M2 Money Supply (1.383):
- Estimate: A $1 billion increase in M2 money supply is associated with a $1.383 increase in USA Median Income.
- p-value (7.14e-12): Highly statistically significant (p < 0.001). There is a strong positive relationship between M2 money supply and USA Median Income.
Employment Levels (0.4108):
- Estimate: An increase of 1,000 employed persons in the USA is associated with a $0.4108 increase in USA Median Income.
- p-value (1.28e-07): Highly statistically significant (p < 0.001). Employment levels are strongly correlated with USA Median Income.

3. Residuals

Residual Standard Error (1054):
- Indicates the typical difference between observed and predicted values for USA Median Income.
- Residuals are smaller compared to the city-specific models, suggesting more precise predictions.

4. Key Takeaways

Significant Predictors:

M2 Money Supply:
- Highly significant and positively correlated with USA Median Income, as in the city-level analyses.
Employment Levels:
- Also highly significant and positively correlated, highlighting the importance of job availability and labor market trends.

Insignificant Predictors:

USA Electricity Costs:
- Not significant, suggesting electricity costs do not directly drive USA Median Income.
CPI Index:
- As with NYC, Miami, and SF, CPI is not a significant predictor in this model.

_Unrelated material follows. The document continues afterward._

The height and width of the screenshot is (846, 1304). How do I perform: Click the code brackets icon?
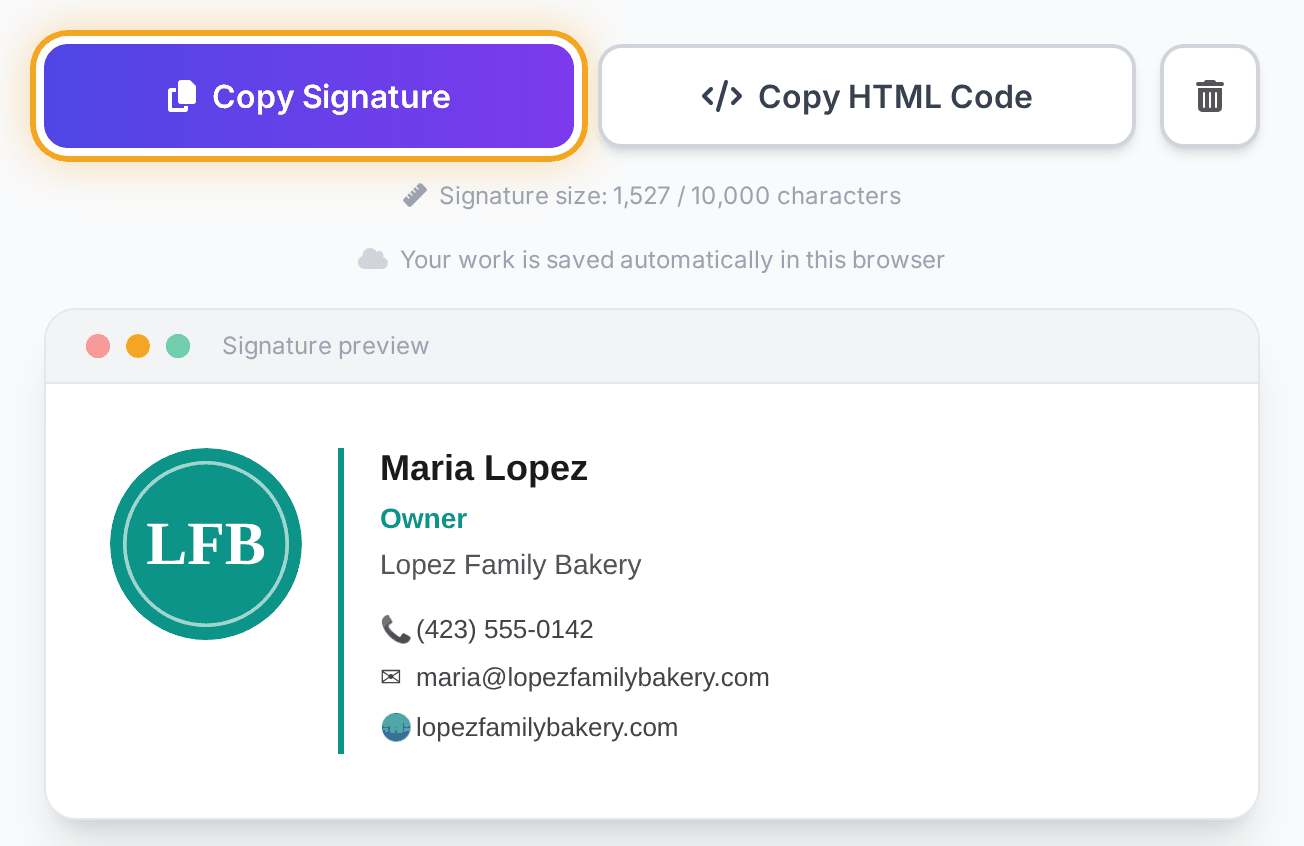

ggplot(usa_data_clean, aes(x = M2SL, y = Median_Income)) +
  geom_point(color = "blue", alpha = 0.7) +
  geom_smooth(method = "lm", color = "red", se = FALSE) +
  labs(
    title = "Relationship Between M2 Money Supply and USA Median Income",
    x = "M2 Money Supply (Billion USD)",
    y = "USA Median Income"
  ) +
  theme_minimal()

## `geom_smooth()` using formula = 'y ~ x'

ggplot(usa_data_clean, aes(x = Employment_Thousands, y = Median_Income)) +
  geom_point(color = "green", alpha = 0.7) +
  geom_smooth(method = "lm", color = "red", se = FALSE) +
  labs(
    title = "Relationship Between Employment Levels and USA Median Income",
    x = "Employment Levels (Thousands)",
    y = "USA Median Income"
  ) +
  theme_minimal()

## `geom_smooth()` using formula = 'y ~ x'

### USA DATA ANAYSIS FOR HOUSING

# Merge and clean USA Median Housing Price data
usa_housing_data <- median_house_prices_sold_usa_df %>%
  left_join(
    cpi_df %>% rename(CPI_Index = `CPI Index`),
    by = "DATE"
  ) %>%
  left_join(
    m2_money_supply_df,
    by = "DATE"
  ) %>%
  left_join(
    employment_df %>% rename(Employment_Thousands = `Population Employed USA Thousand Per Person`),
    by = "DATE"
  )

usa_housing_data_clean <- usa_housing_data %>% na.omit()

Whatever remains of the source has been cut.